/BigHouse

A simulation infrastructure for data center systems

Primary LanguageJava

===========================================================================
Stochastic Queuing Simulation
Release v0.1
===========================================================================

1. Introduction

BigHouse targets specifically to investigate issues of data center design at scale.  At its core, Bighouse is a methodology for system characterization and discrete-event simulation to enable quantitative exploration of data center-level challenges, such as performance optimization, power provisioning, power management, distributed data placement, and fault-tolerant design. 


2. Platforms

BigHouse is developed under Mac OS and Linux in Java and Python.  BigHouse should run out-of-box on these platforms, given the requirements are fulfilled.  

2.1  Platform requirements for a local experiment

Only Java installation is required to run a local experiment.  We tested the code with Java 1.6.0.  Versions too early might not work as the code uses RMI functions, but later versions should be OK.  Both OpenJDK and Sun Java works.  However, we recommend that you use the default OpenJDK package in your distro.  

2.2  Platform requirements for a distributed experiment

For a distributed experiment, in addition to having Java installed on master and all slave servers, you also need Python 2.6+ and JPype for master server.
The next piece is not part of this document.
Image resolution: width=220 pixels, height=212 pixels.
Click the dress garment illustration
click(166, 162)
Debian package name for JPype is "python-jpype".  Or you can install it from source.  (http://jpype.sourceforge.net).  We used version 0.5.4.1. 
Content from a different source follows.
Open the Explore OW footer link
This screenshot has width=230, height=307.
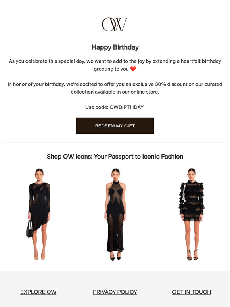(38, 292)
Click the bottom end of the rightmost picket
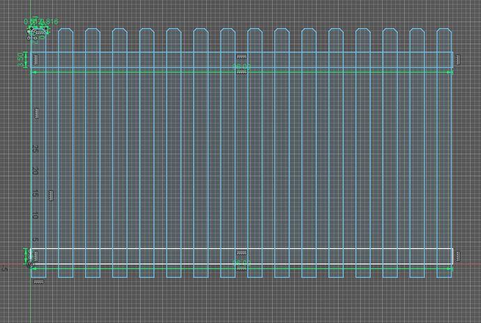The height and width of the screenshot is (323, 481). pos(444,277)
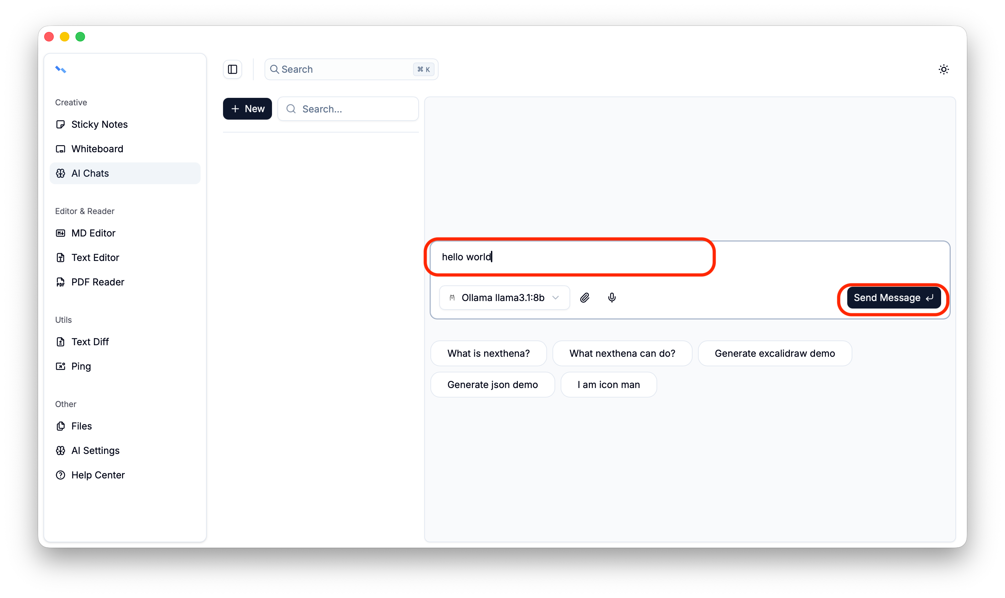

You MUST set the environmental variable JAVA_HOME (commonly /usr/lib/jvm/java-6-openjdk) before running distributed Bighouse, because JPype relies on this env to start JVM.  For bash, use: 
export JAVA_HOME="/usr/lib/jvm/java-6-openjdk"

2.3  Quick reference for Ubuntu 10.04 or later

Execute the following commands on Ubuntu 10.04+ will immediately finish your software setup for a single machine.  

apt-get update
apt-get install openjdk-6-jdk ant python-jpype

Remember to set JAVA_HOME on master before starting a distributed BigHouse experiment.  

2.4  Windows

Running under Windows is unsupported and untested.  Since Java, Python and JPype are cross-platform, a local experiment could be possibly run under Windows without too many modifications.  However, BigHouse uses scp to copy files to target servers.  Windows users have to change "sqs.py" to manage transferring and starting Java instances on slave machines.  


3. Compile the code

To compile, run: "ant"

Compilation works the same for local and distributed experiment.  We prepared build.xml to compile a local experiment (powercap.jar).  It will also compile necessary executables for distributed experiments (master.jar, slave.jar).  You need to modify build.xml to compile other local experiments.  Or you can import the project into any IDEs you prefer.  


4. Run local experiment example

We prepared a local power capping experiment as an example.  The example takes three inputs: workload directory, workload name, and number of servers.  Workloads are all located under workload directory.

After you compile the local experiment, You can run the compiled experiment with:
"java -jar powercap.jar ./ csedns 100"
This experiment uses csedns as workload, and simulates a power capping experiment with 100 servers.  It will output average response time and its 95 percentile. 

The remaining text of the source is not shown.